Rabbi Willig was not available for comment and no leading figure at YU directly responded to his article. In response to a request for comment from The Jewish Week, a school spokesman offered a statement.

“Yeshiva University encourages and supports the advancement of women’s Torah study at all levels,” it said, “We are proud of the Torah and Talmud study at our Samuel H. Wang Yeshiva University High School for Girls, Stern College for Women, Bernard Revel Graduate School of Jewish Studies and the Graduate Program in Advance Talmudic Studies. Our faculty embody a wide range of diverse opinions and do not necessarily represent the views of Yeshiva University.”

The incident was the latest among a number of flare-ups in recent years in which influential YU rabbis have made statements that underscored the cultural divide within Modern Orthodoxy.

Price, who directs GPATS, declined to respond directly to Rabbi Willig’s article. But several graduates of the program expressed frustration, citing their positive experiences learning Talmud as a means of increasing not only their knowledge base but their connection to Judaism.

“The Talmud and its commentaries are some of the most demanding and exhilarating study material that the Jewish tradition has to offer. It is good for the Jewish community and for the Torah, for the best minds (women and men) to be focused on it,” wrote GPATS graduate Lynn Kaye, who also completed a doctorate in Talmud at NYU and currently serves as an assistant professor of Near Eastern languages at Ohio State University.

The irony goes deeper than GPATS. The late Rabbi Joseph B. Soloveitchik, the pre-eminent Modern Orthodox rabbinic figure of his time and Rosh Yeshiva at YU, was a proponent of Jewish textual study for women. Rabbi Willig was a student of Rabbi Soloveitchik.

Jonathan Sarna, professor of Jewish history at Brandeis University, said Rabbi Willig seems to be attempting to “restore his image as a man of the Orthodox center” after his solution to the crisis of agunah — women chained in Orthodox marriages again their will — met with attacks from rabbis on his religious right. Rabbi Willig also was responsible for drafting the halachic prenuptial agreement, a document that de-incentivizes men from withholding a get (religious divorce document) by inflicting damaging personal costs if they choose to do so.

“As usual, women’s issues are a barometer of attitudes toward modernity, and the same was true years ago when the issue was mixed seating,” wrote Jonathan Sarna, professor of Jewish history at Brandeis University in an email. “Since he can hardly back down on the prenup that he created, he is displaying his Orthodox bona fides in a different way.”

Sarna concluded that, from a historical perspective, it is “fascinating” to see elder Jewish leaders questioning well-established positions of their movements because of “unanticipated consequences.”

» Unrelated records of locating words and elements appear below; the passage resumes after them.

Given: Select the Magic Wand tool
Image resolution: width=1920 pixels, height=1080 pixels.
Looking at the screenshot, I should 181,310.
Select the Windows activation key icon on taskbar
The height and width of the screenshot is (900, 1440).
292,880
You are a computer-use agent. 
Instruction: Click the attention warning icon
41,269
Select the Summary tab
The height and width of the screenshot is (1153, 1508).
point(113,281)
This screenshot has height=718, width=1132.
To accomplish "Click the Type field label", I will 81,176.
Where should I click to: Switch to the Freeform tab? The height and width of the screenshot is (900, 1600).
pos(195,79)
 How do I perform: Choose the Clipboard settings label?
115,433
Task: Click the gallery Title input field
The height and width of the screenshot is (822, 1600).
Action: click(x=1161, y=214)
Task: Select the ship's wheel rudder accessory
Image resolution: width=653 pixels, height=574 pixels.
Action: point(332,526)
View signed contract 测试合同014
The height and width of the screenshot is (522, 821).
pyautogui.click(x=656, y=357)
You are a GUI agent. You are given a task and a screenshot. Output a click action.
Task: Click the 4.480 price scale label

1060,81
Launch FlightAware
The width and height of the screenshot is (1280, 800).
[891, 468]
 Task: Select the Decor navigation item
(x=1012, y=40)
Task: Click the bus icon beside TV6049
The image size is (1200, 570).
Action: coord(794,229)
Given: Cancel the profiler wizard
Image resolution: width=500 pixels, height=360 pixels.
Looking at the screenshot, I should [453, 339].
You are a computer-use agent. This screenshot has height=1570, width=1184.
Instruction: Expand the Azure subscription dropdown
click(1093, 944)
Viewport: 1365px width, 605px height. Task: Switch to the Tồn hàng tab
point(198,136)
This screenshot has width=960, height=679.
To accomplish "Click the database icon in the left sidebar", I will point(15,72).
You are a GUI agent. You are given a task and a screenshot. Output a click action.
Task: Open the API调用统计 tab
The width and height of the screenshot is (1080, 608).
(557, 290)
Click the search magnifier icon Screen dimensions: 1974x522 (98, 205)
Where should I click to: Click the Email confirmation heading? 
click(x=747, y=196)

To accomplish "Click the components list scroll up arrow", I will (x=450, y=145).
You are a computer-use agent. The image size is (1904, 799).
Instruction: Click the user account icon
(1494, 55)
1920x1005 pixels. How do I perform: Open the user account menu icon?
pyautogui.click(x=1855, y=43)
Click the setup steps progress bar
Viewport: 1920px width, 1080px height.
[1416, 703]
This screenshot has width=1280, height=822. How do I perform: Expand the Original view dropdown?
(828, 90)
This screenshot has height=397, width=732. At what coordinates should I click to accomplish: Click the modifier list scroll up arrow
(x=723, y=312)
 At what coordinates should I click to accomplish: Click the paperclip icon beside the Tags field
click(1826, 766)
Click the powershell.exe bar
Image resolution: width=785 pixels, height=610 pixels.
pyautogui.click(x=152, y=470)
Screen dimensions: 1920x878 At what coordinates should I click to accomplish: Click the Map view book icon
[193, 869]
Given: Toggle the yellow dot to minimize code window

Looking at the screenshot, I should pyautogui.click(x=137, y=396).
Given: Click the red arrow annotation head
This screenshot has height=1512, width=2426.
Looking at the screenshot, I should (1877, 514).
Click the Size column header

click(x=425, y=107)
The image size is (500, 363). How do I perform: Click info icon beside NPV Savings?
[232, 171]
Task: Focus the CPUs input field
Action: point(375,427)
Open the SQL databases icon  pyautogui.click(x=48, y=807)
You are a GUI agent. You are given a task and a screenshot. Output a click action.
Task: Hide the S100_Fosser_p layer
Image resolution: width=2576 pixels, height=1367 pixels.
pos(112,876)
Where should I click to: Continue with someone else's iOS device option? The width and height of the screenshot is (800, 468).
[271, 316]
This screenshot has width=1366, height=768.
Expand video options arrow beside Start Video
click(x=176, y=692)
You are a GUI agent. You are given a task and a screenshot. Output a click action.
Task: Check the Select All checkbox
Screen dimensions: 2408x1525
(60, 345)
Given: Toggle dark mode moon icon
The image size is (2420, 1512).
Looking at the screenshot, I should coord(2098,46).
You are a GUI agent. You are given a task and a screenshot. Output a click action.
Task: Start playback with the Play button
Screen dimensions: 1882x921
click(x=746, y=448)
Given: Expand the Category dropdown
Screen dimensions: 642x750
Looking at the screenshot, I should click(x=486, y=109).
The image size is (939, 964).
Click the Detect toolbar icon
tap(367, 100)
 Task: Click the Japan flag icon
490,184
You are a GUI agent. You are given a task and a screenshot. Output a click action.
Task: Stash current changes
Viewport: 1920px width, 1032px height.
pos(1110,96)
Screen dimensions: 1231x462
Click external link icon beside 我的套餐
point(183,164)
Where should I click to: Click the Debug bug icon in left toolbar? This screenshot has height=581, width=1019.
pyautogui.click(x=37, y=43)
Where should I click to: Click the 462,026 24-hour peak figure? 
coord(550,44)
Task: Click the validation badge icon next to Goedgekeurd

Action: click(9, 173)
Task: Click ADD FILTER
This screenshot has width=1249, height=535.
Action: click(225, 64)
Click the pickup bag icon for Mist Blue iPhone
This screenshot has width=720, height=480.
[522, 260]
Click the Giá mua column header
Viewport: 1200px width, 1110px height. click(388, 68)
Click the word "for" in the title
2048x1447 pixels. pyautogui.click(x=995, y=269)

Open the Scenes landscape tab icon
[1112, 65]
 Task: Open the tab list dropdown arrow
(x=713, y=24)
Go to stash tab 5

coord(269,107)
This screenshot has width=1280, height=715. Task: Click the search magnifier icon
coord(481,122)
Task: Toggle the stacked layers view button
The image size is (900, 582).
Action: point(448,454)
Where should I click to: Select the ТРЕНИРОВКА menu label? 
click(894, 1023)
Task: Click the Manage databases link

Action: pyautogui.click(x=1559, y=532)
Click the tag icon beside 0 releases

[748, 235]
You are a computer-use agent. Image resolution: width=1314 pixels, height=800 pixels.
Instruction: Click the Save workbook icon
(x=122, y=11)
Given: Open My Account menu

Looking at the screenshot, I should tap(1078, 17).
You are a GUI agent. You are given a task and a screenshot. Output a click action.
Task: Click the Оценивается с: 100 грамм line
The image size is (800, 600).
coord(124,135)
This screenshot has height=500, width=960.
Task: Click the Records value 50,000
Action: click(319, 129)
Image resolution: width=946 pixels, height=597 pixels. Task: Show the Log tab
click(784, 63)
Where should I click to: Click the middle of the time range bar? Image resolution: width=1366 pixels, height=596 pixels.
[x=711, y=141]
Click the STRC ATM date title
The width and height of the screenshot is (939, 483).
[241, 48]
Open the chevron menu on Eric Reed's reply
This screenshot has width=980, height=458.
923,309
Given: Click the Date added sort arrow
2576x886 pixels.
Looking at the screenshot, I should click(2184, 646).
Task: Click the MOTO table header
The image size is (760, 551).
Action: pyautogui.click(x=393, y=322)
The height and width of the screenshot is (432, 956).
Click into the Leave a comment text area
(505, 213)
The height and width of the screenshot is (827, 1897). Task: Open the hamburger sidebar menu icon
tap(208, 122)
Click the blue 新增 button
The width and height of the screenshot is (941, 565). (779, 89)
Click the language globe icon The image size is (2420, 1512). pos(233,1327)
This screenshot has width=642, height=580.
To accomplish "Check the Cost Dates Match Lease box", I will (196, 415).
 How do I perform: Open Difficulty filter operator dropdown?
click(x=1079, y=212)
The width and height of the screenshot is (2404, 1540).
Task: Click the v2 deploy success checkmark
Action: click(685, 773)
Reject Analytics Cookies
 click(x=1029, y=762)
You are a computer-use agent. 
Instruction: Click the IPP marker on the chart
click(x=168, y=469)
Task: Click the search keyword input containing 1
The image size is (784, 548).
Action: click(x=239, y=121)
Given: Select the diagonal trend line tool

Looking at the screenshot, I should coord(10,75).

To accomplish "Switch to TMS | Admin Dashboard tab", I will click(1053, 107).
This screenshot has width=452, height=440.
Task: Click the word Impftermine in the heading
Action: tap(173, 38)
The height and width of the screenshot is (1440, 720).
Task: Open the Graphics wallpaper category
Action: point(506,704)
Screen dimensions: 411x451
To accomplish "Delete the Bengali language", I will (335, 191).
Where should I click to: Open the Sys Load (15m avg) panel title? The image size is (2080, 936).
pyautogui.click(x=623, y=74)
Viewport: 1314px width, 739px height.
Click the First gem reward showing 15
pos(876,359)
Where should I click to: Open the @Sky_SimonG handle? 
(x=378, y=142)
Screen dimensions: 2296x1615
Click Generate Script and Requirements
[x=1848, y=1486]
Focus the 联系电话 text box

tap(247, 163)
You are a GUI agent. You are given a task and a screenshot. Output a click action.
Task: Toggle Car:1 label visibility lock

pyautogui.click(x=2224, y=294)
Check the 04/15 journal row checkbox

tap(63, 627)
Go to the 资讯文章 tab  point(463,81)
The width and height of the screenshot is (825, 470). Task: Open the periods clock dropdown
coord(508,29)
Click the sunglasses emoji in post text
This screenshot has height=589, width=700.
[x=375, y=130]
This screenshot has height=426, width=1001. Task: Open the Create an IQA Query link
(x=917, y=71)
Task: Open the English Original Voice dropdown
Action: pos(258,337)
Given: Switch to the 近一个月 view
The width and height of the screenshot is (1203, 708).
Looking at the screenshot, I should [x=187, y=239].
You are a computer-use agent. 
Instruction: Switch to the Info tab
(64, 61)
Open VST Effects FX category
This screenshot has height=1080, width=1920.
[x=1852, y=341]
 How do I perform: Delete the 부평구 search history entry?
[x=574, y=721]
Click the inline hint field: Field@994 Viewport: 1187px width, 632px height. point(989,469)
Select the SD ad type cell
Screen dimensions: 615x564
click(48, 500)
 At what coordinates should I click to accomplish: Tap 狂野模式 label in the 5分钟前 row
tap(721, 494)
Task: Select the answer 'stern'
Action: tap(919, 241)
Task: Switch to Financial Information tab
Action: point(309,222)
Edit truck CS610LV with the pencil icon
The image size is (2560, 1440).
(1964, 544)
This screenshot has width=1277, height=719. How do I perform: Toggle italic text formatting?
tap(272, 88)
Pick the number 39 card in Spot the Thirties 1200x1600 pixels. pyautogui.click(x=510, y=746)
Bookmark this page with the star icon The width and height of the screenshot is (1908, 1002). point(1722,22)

In online discussions responding to Rabbi Willig’s article there was both anger and resentment from proponents of women’s Torah study and deep respect for his scholarship and stature in the Orthodox community. Rabbi Willig, aside from his position at the rabbinical seminary, is a leading figure on the Rabbinical Council of America’s court, the Beth Din of America. The Beth Din is responsible for adjudicating cases involving conversion, legal disputes and divorce.

Sharon Weiss-Greenberg, executive director of the Jewish Orthodox Feminist Alliance (JOFA), said she finds it “troubling” that so few Orthodox community leaders are speaking out against Rabbi Willig’s views. She recalled that she opened her first page of Talmud while an undergraduate at Stern College. “He [Rabbi Willig] is at odds with Modern Orthodoxy, with the university he represents, and with history,” she said. “It doesn’t take much to stand up and strongly say I disagree.”